Reputation: 45
Good evening all,
I've been wrestling with this one all day.
I'm attempting to update a column in my customer table that will show the number of times they have been a subscriber. This table is created from a big data dump that has individual rows for every customer, and every month they were a subscriber (allocated an iterating number for each month). The names are unique. It looks something like this and shows that (for example) Jane Doe was a subscriber in period 1000, but not in period 1002.
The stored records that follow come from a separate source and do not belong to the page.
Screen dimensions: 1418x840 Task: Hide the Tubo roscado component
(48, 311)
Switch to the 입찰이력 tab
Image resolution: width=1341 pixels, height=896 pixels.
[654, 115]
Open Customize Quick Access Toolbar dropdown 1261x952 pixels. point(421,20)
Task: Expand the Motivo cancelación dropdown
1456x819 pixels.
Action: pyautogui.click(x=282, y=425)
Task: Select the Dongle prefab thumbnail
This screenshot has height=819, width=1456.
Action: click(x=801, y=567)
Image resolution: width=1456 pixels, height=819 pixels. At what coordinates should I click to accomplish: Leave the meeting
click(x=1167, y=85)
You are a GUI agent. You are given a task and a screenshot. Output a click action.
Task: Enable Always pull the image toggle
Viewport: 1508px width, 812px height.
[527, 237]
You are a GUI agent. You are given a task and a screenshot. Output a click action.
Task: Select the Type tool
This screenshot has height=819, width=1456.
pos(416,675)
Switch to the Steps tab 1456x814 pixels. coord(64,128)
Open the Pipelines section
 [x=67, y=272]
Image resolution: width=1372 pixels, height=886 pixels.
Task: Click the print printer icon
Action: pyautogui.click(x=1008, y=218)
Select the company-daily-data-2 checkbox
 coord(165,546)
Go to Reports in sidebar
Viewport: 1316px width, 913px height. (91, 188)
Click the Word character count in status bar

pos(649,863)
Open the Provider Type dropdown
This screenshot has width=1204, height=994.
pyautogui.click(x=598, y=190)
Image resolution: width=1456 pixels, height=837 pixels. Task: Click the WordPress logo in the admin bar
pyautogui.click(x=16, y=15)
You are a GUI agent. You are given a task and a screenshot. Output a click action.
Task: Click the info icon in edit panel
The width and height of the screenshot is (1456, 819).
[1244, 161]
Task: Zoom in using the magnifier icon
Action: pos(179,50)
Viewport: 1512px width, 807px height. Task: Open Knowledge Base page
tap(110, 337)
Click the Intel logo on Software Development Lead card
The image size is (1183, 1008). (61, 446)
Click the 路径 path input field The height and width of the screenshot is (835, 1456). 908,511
Row_ID Customer_Name Date_Code
1 Jane Doe 1000
2 Jane Doe 1001
3 Jane Doe 1004
4 Jane Doe 1005
5 Ted Jones 1000
6 Ted Jones 1001
7 Ted Jones 1002
etc...
In this case Jane Doe was a subscriber from 1000-1001, left our subscription, and then came back from 1004-1005. I have a master table that includes all the date logic (start date, end date, date code etc...). It looks roughly like this:
Start_Date End_Date Date_Code
1990-01-01 1990-03-31 1000
1990-04-01 1990-06-30 1001
1990-07-01 1990-09-30 1002
1990-10-01 1990-12-31 1003
etc...
I'm trying to find a way to make the output something like:
Customer_Name Subscription_Count
Jane Doe 2
Ted Jones 1
Has anyone run into something like this before? It's obvious to me (as a human) that the numbers are (or not) consecutive and are (or not) a representation of the entire sample, but I'm not sure how to make MYSQL understand it. I appreciate any ideas.
*EDIT - I tried both the Join and Where Not Exists alternatives, and both timed out after 10 minutes. I believe it's due to the size of the main table (~100,000 lines). Do you have any suggestions? Thanks again for the all the comments.
**EDIT #2 - After adding indices and tweaking my tables a bit, both solutions work great. Thanks again for the support in figuring this out.
Upvotes: 1
Views: 130
Reputation: 12973
I cannot be 100% sure that this is still the case but LEFT JOIN / IS NULL is generally faster than NOT EXISTS in MySQL -
SELECT t1.customer_name, COUNT(*) AS subscriptions
FROM tbl t1
LEFT JOIN tbl t2
ON t1.customer_name = t2.customer_name
AND t1.date_code + 1 = t2.date_code
WHERE t2.customer_name IS NULL
GROUP BY t1.customer_name
UPDATE The addition of a composite index across these two fields instead of the two single column indices gives a significant performance boost -
CREATE UNIQUE INDEX `UQ_customer_date_code` ON tbl (customer_name, date_code);
I have done some tests using a test table with 1.6 million records (100k customers across 21 date_codes). With this index added the query time reduces by about 80%. Using the LEFT JOIN instead of NOT EXISTS only reduces query time by about 15%.
Upvotes: 1
Reputation: 657052
Query could look something like this:
SELECT customer_name, count(*) AS subscriptions
FROM tbl AS t
WHERE NOT EXISTS (
SELECT *
FROM tbl AS t1
WHERE t1.customer_name = t.customer_name
AND t1.date_code = t.date_code + 1
)
GROUP BY customer_name;
The trick here is to exclude all rows but one per series of date_codes of a customer and then count: only the last row per block does not have a successor (date_code + 1
).
I am assuming that successive date_codes form one subscription (as per my first comment to the question). Consequently the additional information on Start_Date
and End_Date
is not needed.
LEFT JOIN / IS NULL
should in fact be a bit faster than NOT EXISTS
in MySQL (as @nnichols supplied).
The much more important thing for performance are indexes. For this to be fast you need indexes on customer_name
and on date_code
. Like this:
CREATE INDEX tbl_customer_name ON tbl(customer_name);
CREATE INDEX tbl_date_code ON tbl(date_code);
Upvotes: 1